Work item
Recast the entries as a Markdown table with the columns Row and Line, starting at the beginning of the entries and ending at the line that contains "at that location.", both included. Skip blank lines and leave the pictures out.

Dataset excerpts

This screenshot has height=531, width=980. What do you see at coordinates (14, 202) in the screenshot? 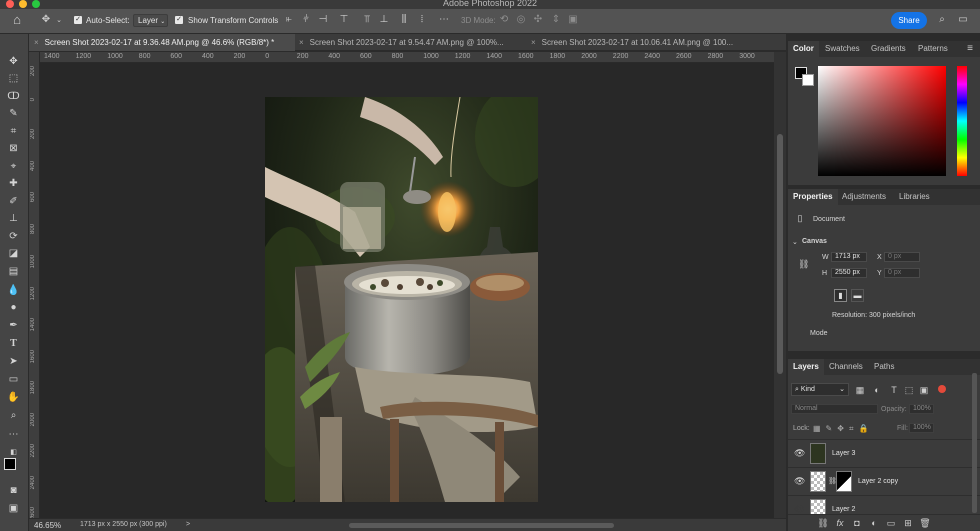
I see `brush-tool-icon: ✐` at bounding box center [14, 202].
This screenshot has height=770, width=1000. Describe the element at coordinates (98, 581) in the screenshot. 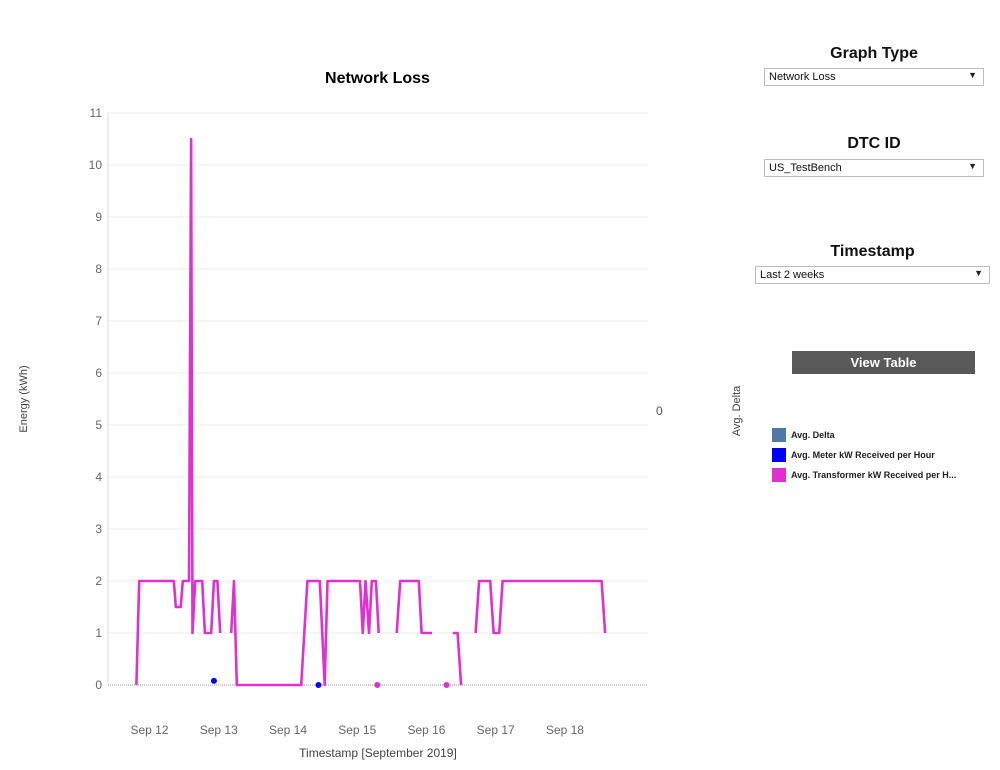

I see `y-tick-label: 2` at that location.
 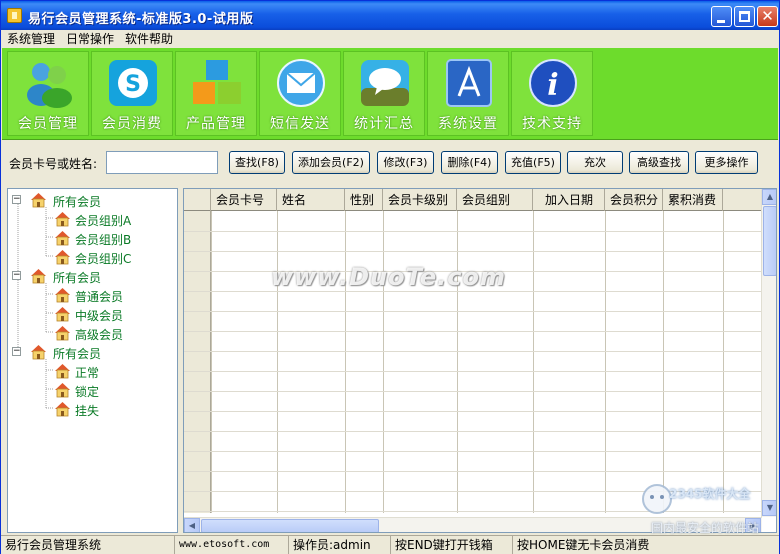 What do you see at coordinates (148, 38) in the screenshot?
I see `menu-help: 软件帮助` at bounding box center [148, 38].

Answer section
| Row | Line |
|---|---|
| 1 | This screenshot has height=531, width=980. What do you see at coordinates (14, 202) in the screenshot?  |
| 2 | I see `brush-tool-icon: ✐` at bounding box center [14, 202]. |
| 3 | This screenshot has height=770, width=1000. Describe the element at coordinates (98, 581) in the screenshot.  |
| 4 | I see `y-tick-label: 2` at that location. |